When the war ends, what’s next?

After the war, Israeli security oversight in Gaza will be necessary.

Khalid Abu Toameh (left) and Ehud Yaari in Australia.
Khalid Abu Toameh (left) and Ehud Yaari in Australia.

When the Israel-Hamas war finishes, Israel will need to maintain temporary but long-term control over Gaza to demonstrate to Palestinians that Hamas no longer has any authority there, according to analyst Khalid Abu Toameh.

Visiting for the Australia/Israel & Jewish Affairs Council (AIJAC), the Israeli Arab, a senior fellow with the Jerusalem Institute of Public Affairs, told a Melbourne luncheon that while Israel cannot resume its 1967-2005 occupation or rebuild settlements, neither can the Palestinian Authority (PA) become Gaza’s new government.

PA President Mahmoud Abbas would “be happy to go back to Gaza” from which his Fatah faction was violently ejected by Hamas in 2007, but a PA return, favoured by the US, would fail to quell jihadists.

Abbas “is not going to fight terrorism, dismantle Hamas and Islamic Jihad, he can’t do it”, said Toameh. “He can’t even do it in the West Bank.”

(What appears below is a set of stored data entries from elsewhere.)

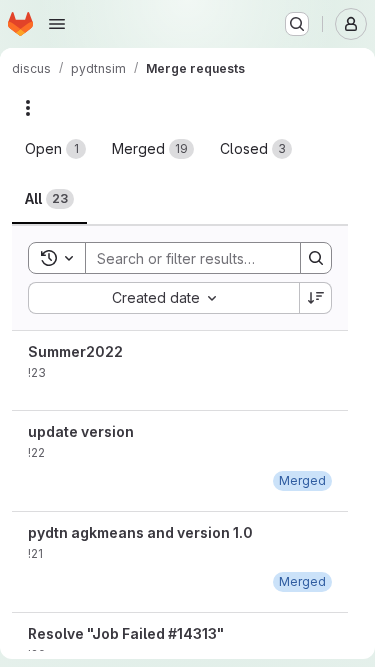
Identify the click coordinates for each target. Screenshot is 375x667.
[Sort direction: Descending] (316, 298)
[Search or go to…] (297, 24)
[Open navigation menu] (57, 24)
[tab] (55, 149)
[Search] (316, 258)
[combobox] (163, 298)
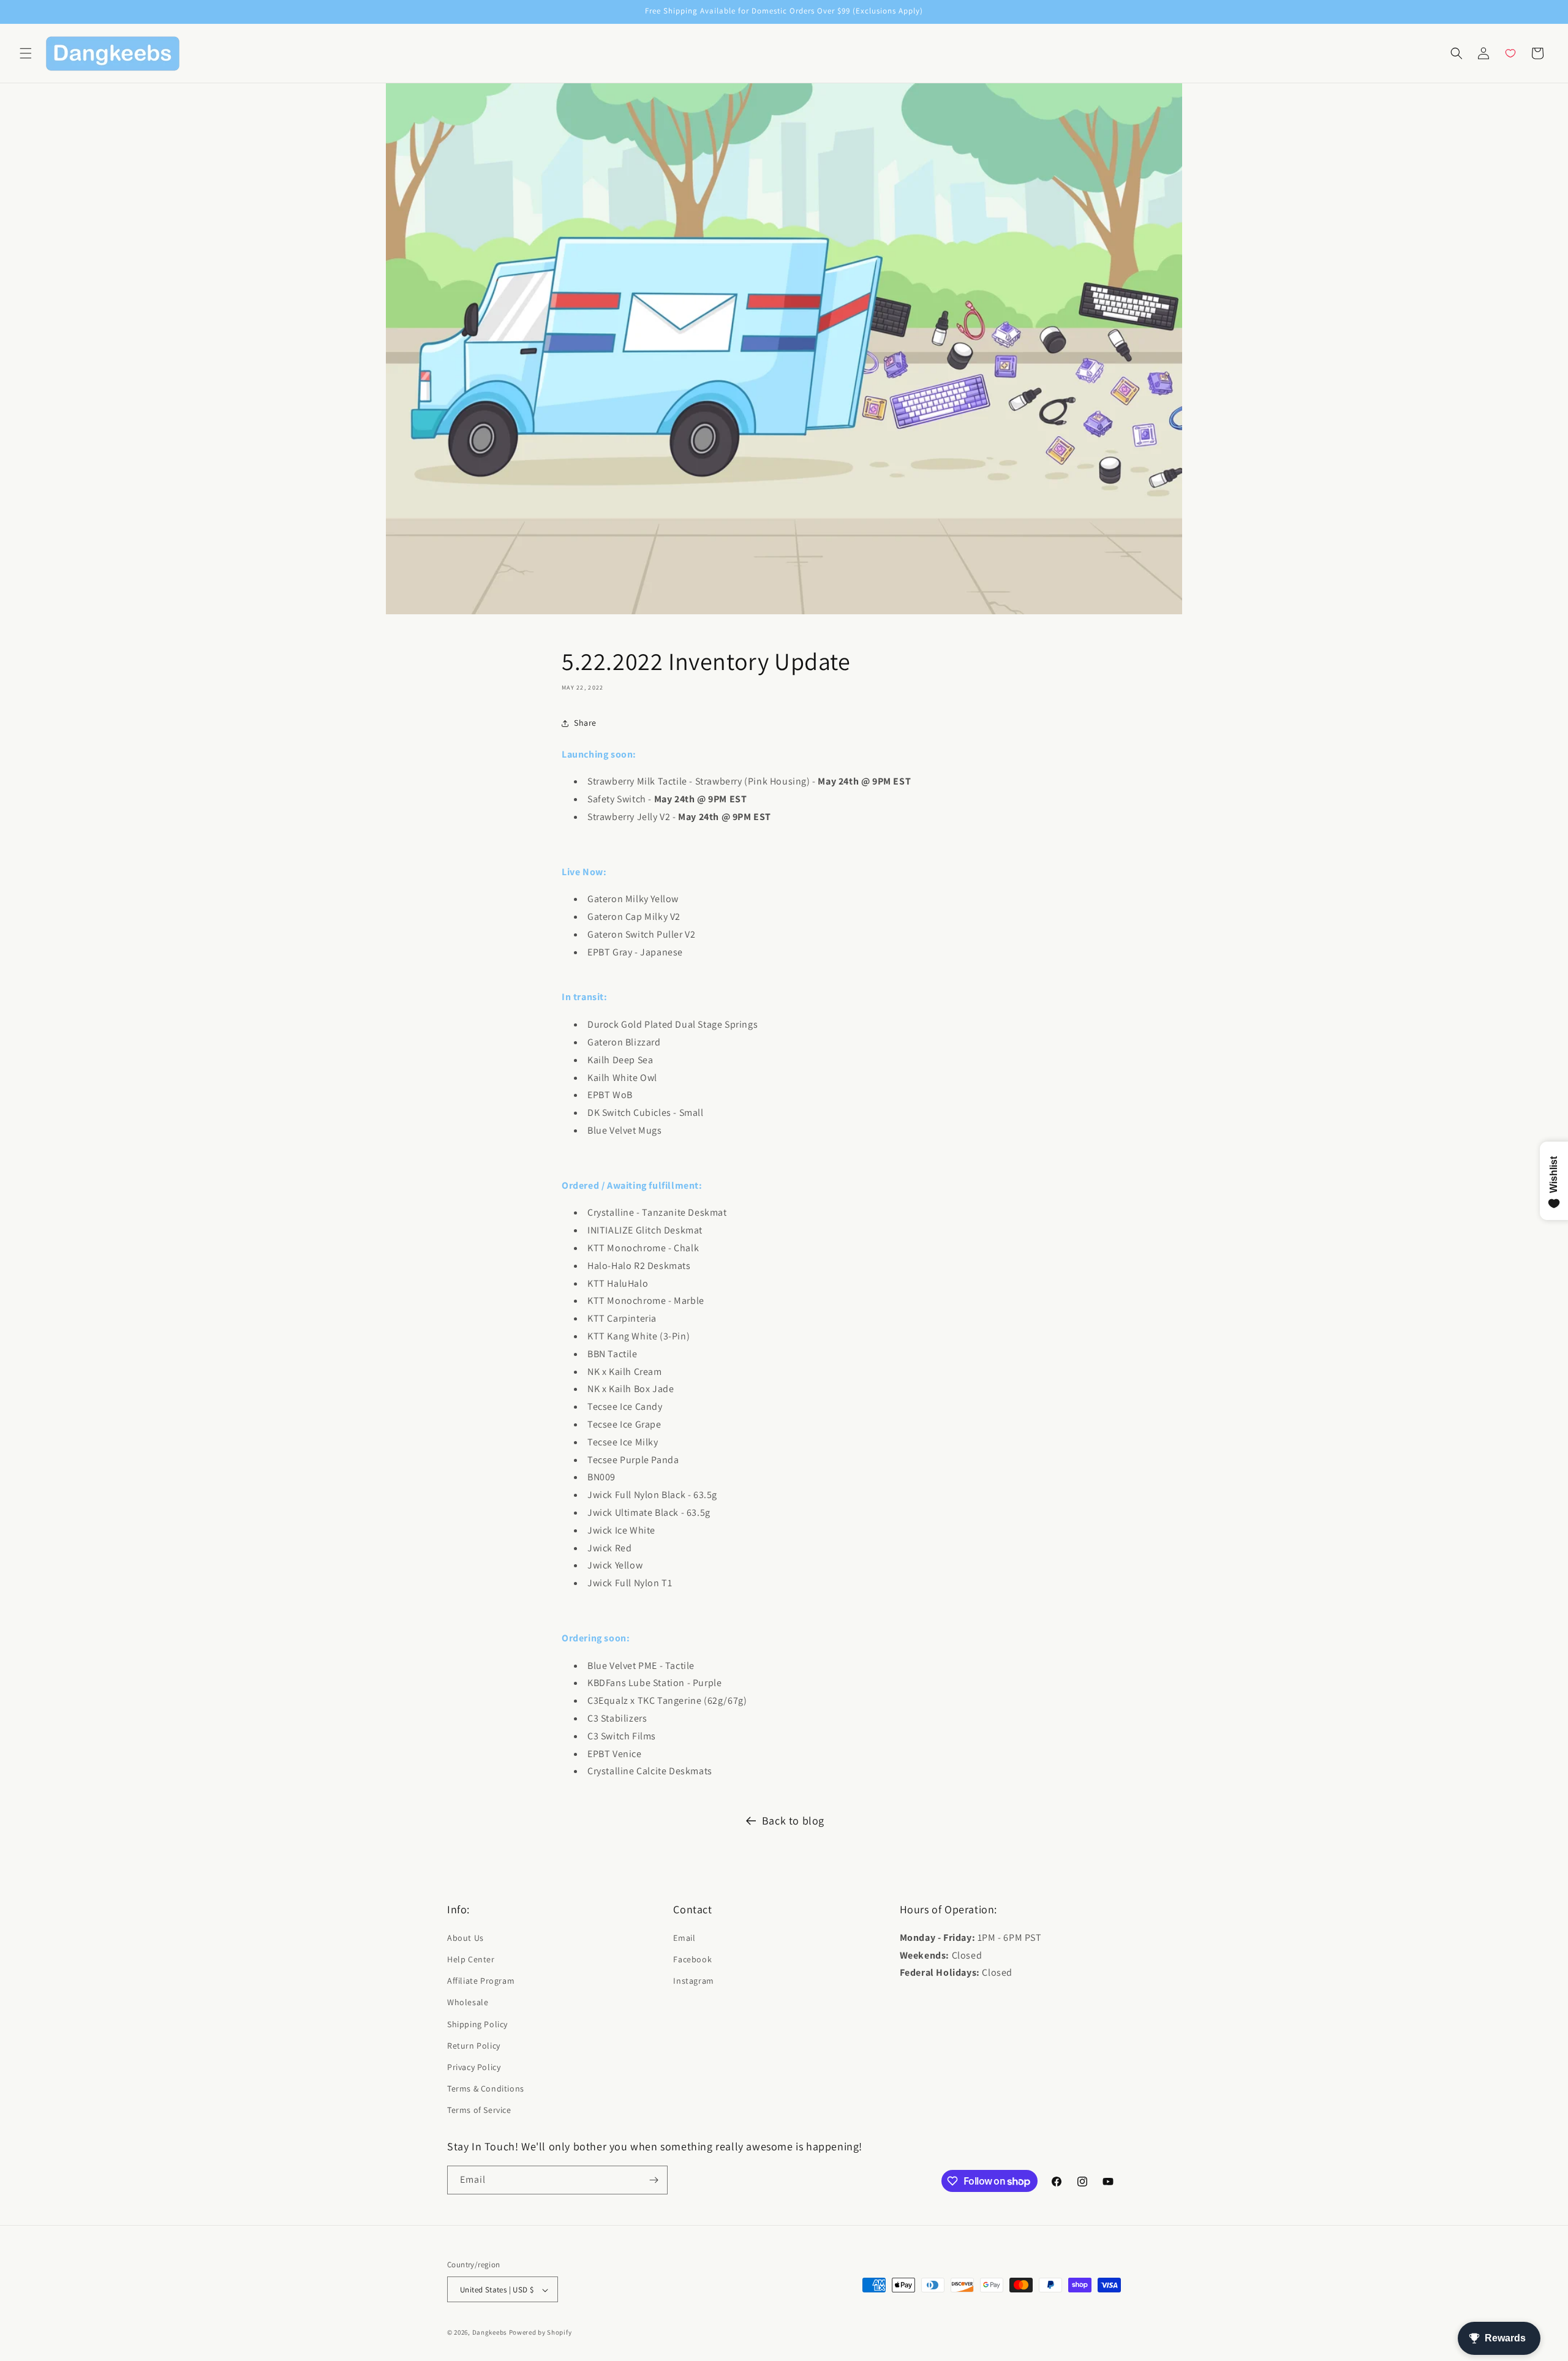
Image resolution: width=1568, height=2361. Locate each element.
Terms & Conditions (485, 2087)
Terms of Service (479, 2109)
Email (684, 1937)
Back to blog (793, 1820)
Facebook (692, 1958)
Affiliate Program (480, 1980)
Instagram (693, 1980)
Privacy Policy (473, 2066)
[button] (25, 53)
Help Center (471, 1958)
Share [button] (585, 722)
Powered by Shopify (540, 2333)
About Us (465, 1937)
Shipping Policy (477, 2023)
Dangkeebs (489, 2333)
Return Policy (473, 2044)
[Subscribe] (653, 2180)
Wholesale (467, 2002)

Abbas and his inner circle have faced US pressure to moderate the PA and prepare it to govern Gaza. But Abbas’s response – replacing Mohammad Shtayyeh with another loyalist Mohammad Mustafa as PM – is no reform.

Toameh noted Hamas’s attempts to draw Israeli Arabs into the October 7 aftermath failed, many sharing Israelis’ horror at the Hamas bloodletting which also claimed 21 Israeli Arab lives. Arabs in Israel have maintained peaceful relations, with “more demonstrations in Sydney and London” than among Israel’s Arab community.

Ehud Yaari, Middle East commentator for Israel’s Channel 12, said Hamas commanders planned for October 7 to trigger “an Al-Aqsa flood”, with Hamas, joined by Iran proxy Hezbollah and forces in Syria, overrunning Israel from Gaza to the West Bank. But Hamas’s co-conspirators shrank from the plan.

Moreover, the opportunity for atrocities at the Nova festival with “lots of hostages, lots of people to kill” diverted the terrorists. Now there are bitter recriminations among Hamas’s factions over how their plan collapsed.

Yaari was adamant that despite warnings from the US, Australia and others, an IDF operation in Rafah must proceed, to remove the four battalions of Hamas’s notorious Rafah Brigade – virtually the terrorist organisation’s last offensive remnant.

If the Rafah Brigade is not destroyed, Israel’s entire war effort would be “a waste of time”, as Hamas, now well on the way to being reverted into “an armed underground” with no hold on territory, could stage an 11th-hour resurgence.

But Yaari believes Israel should make a formal offer to Hamas to surrender in Rafah, so it is clear that if it does not, it alone bears the responsibility for civilian casualties among 1.2 million Palestinians sheltering there.

After the war, Israeli security oversight in Gaza will be necessary, together with a reconstruction agency backed by moderate Arab countries and the West, and “linked to the PA but not subordinate”.

Yaari lamented PM Benjamin Netanyahu’s failure to address any post-conflict scenario and believes that with the war now winding down, its end will bring his rapid political demise.

“The one thing he doesn’t want to get to is the moment after, because in the moment after, he’s [politically] doomed. There will be a million people on the street, who are reluctant to be on the street while Israeli soldiers are fighting.”